Four Ways Journaling Helps You Reclaim Your Story After Trauma
By Chidimma Ozor Commer, PhD, LMSW
Trauma has a way of making you feel fragmented, disconnected, or unsafe in your own body by stealing your story. Writing offers a gentle path back to yourself, thus reclaiming your story.
While it has such healing properties, journaling doesn’t erase pain—it creates space to witness it safely, at your own pace.
Therapeutic framing: In therapy, journaling is often used to process experiences, increase self-awareness, and help regulate emotions after trauma. It’s a form of creative expression that can help you navigate what you’ve experienced in a way that feels safe and courageous.

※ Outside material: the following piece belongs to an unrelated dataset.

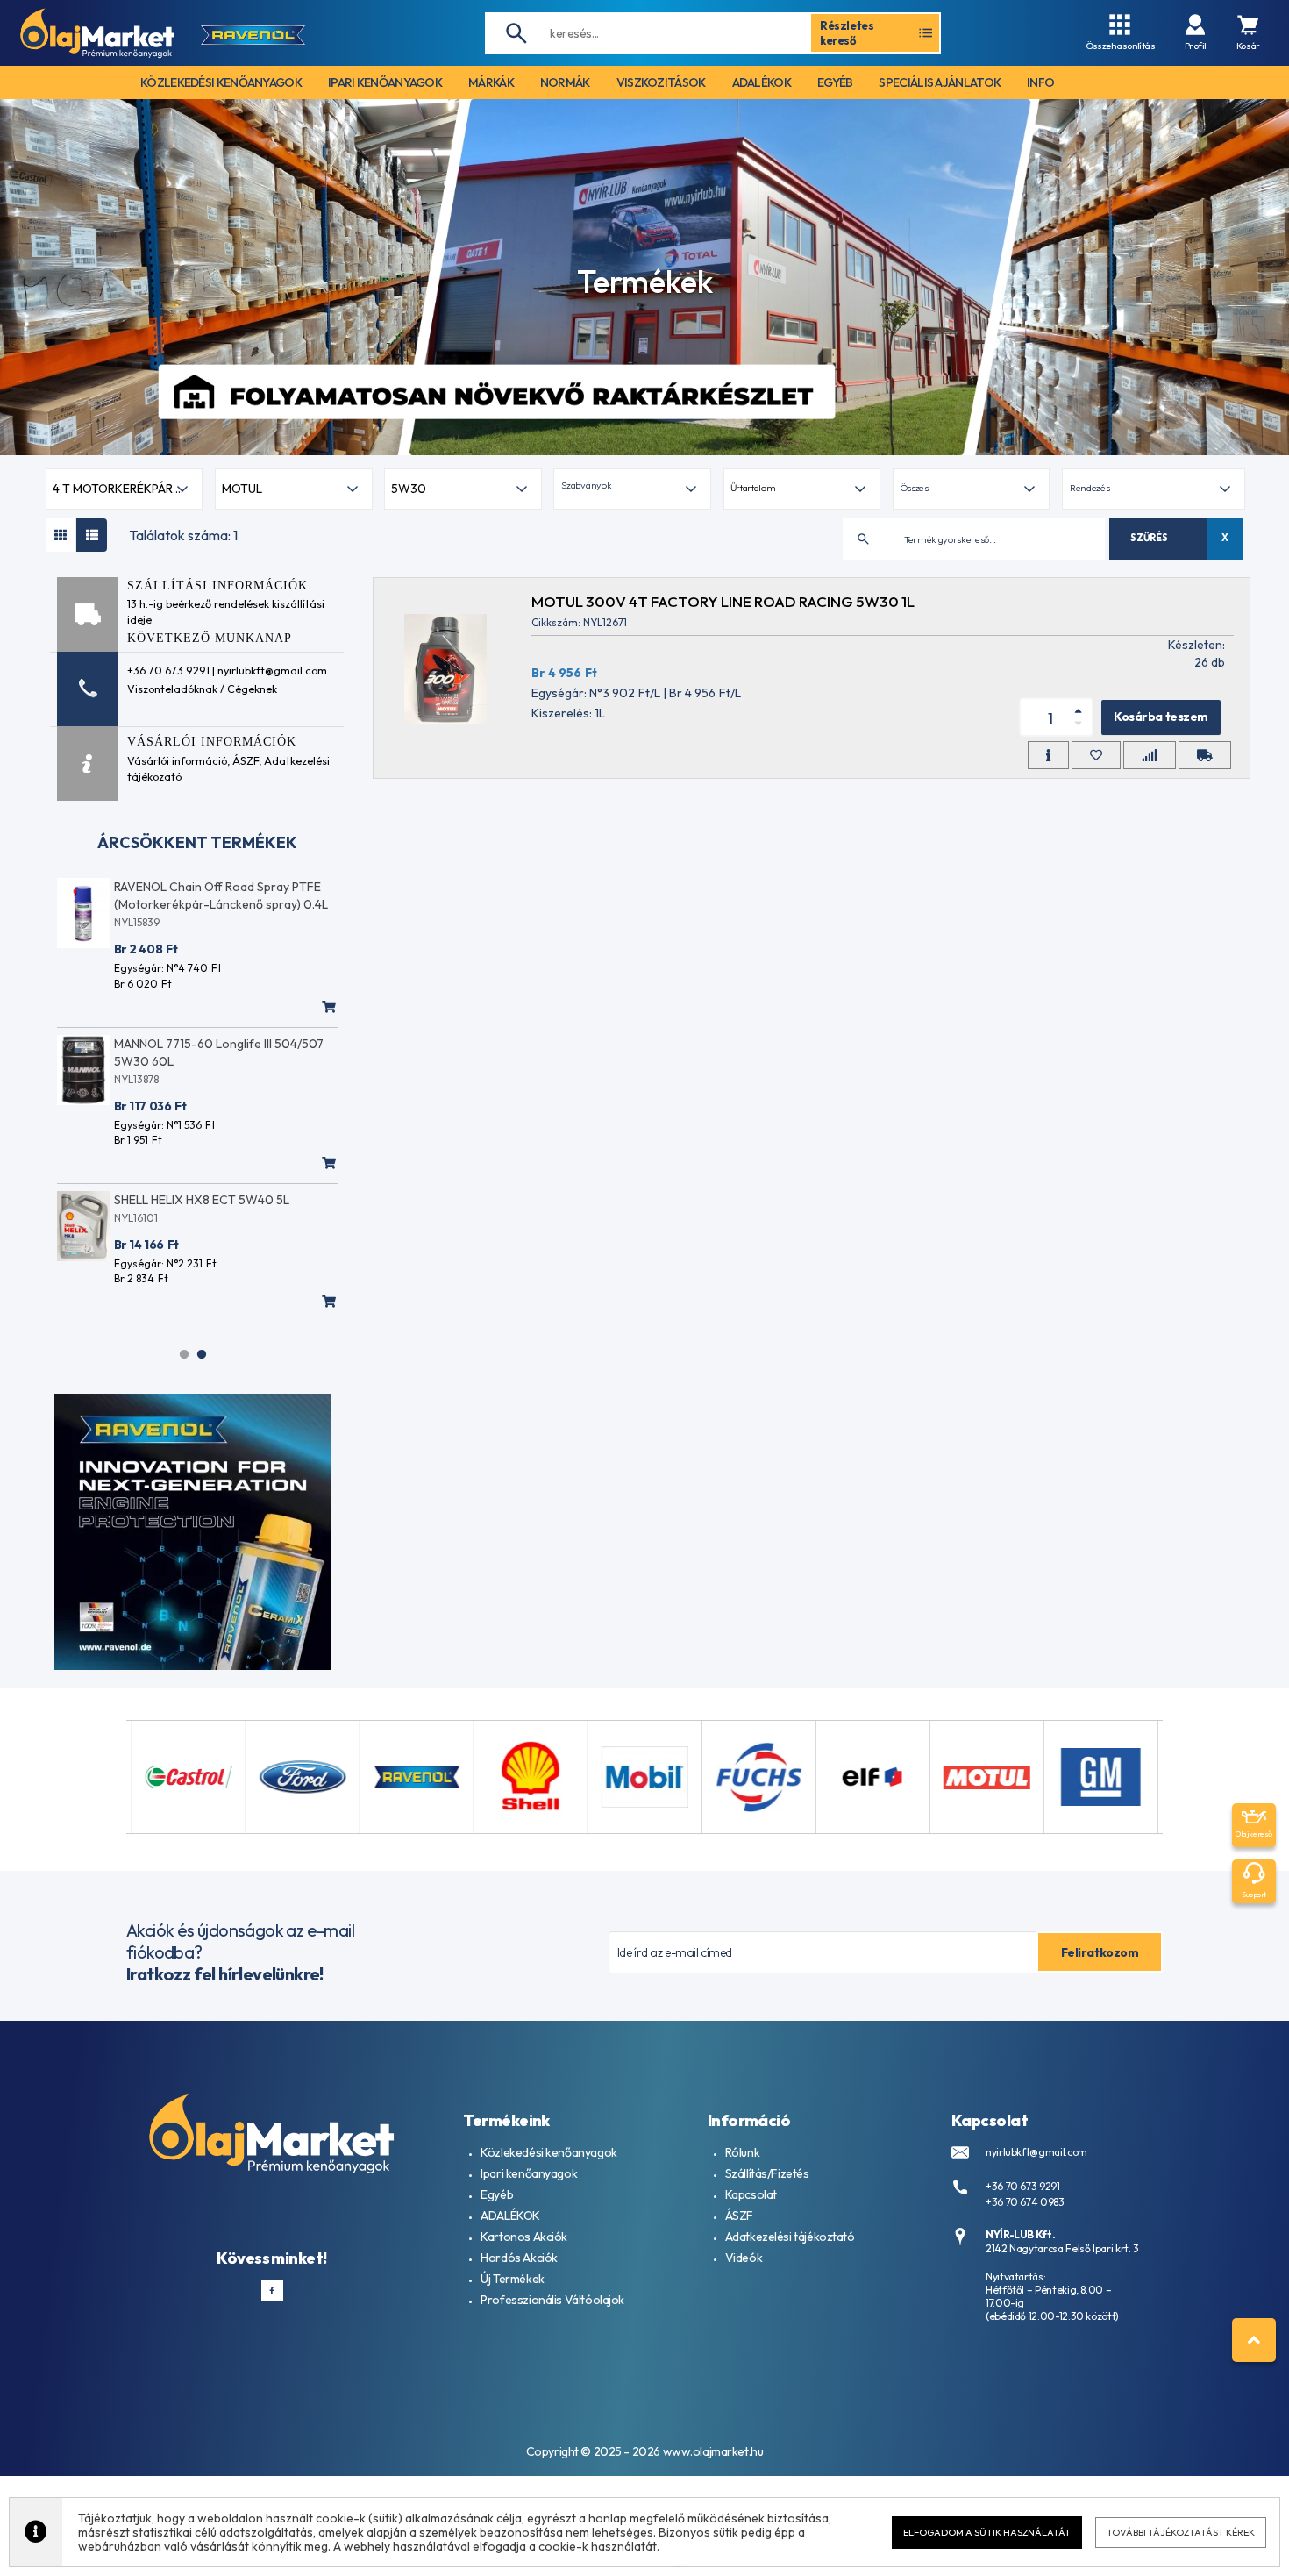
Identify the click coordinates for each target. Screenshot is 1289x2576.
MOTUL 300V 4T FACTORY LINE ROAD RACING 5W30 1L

Whether you’re new to journaling or have filled stacks of notebooks, these trauma-attuned approaches and prompts can help you use writing as a compassionate tool for healing and reconnection.
1. Creating Safety
Why safety matters: Trauma recovery begins with grounding and reclaiming a sense of control. Before writing, it’s important to prepare your mind and body.
Therapeutic practices:
Grounding techniques: deep breathing, naming five things you can see, or touching something with texture to reorient yourself to the present while connecting with your body.
Boundaries: set a timer, write in short bursts, or stop if emotions become too overwhelming or intense.
Affirmations: remind yourself that you are safe now and that the page is a private space. Practice presence by anchoring yourself to that feeling of safety and groundedness.
Therapeutic journal prompt (for beginners): “Right now, I feel…” — simple awareness without judgment.
Therapeutic journal prompt (for experienced writers): “What helps me know I’m safe in this moment?” — invites reflection and mindfulness.
Therapeutic takeaway: Safety anchors your writing practice and ensures journaling supports you in your healing journey rather than re-traumatizes you.
2. Externalizing and Reclaiming Your Story
Why reclaiming your story matters: Trauma often steals your narrative—leaving confusion, shame, silence, or stigma in its place. Journaling helps you reclaim authorship of your story on your terms. And through journaling you have the power to tell your story as you wish.
Therapeutic framing: Narrative therapy encourages externalizing (“The trauma happened to me, but it is not me”). Writing allows you to move experiences from internal chaos to structured meaning. To be clear, awful things happen and while some find meaning in their experiences, some do not and that’s also okay.
Ways to get “it” out:
Write letters you’ll never send.
Use third-person (“She felt…”) if direct recounting feels too raw.
Focus on what you survived, not just what happened. You are the one you’ve been waiting for.
Therapeutic journal prompt (for beginners): “What do I want my younger self to know about how far I’ve come?”
Therapeutic journal prompt (for experienced writers): “How has my understanding of strength changed since this experience?”
Therapeutic takeaway: Reclaiming your story builds agency, autonomy, self-compassion, grace, grit, and integration.
3. Regulating Emotions & Building Self-Compassion
Why regulated emotions matter: Journaling helps identify emotional patterns, release stored tension, and practice self-soothing through words.
Therapeutic framing: Techniques from cognitive behavior therapy (CBT) and mindfulness-based therapy can be integrated (think: Mindfulness-Based Cognitive Behavioral Therapy or MB-CBT)—writing helps you observe thoughts rather than be consumed by them. You can experience the thought without being swallowed by it.
Mindful Strategies:
Label emotions without analyzing or judging them (“Today I noticed anger showed up when…”).
Use gratitude or affirmations to balance heavy topics. This does not have to lean into toxic positivity.
End entries with grounding statements like “I am safe and healing.”
Therapeutic journal prompt (for beginners): “What emotion feels closest to the surface right now?”
Therapeutic journal prompt (for experienced writers): “What parts of me are asking for gentleness today?”
Therapeutic takeaway: Over time, writing shifts from venting to emotional regulation and self-nurture and just might become your favorite tool in your toolbox.
4. Integrating Insight Into Everyday Healing
Healing isn’t just what happens on the page—it’s how those insights reshape and free your daily life.
Therapeutic practice: Review past entries periodically to notice growth, recurring themes, or triggers that have softened. What a gift to see and feel the growth.
Therapeutic journal prompt: “What has changed in how I speak to myself or others since I began writing?”
Therapeutic takeaway: Journaling bridges the therapeutic space and real life, promoting sustainable healing on your terms.
Benefits of Journaling for Trauma Survivors
Journaling can’t change the past, but it can help you build safety, reclaim your story, and nurture compassion toward yourself.
Healing through writing is not linear—each word you write is an act of bravery, courage, and self-connection.
If you’d like to explore journaling alongside therapy, talk with your therapist about how to integrate writing into your healing process.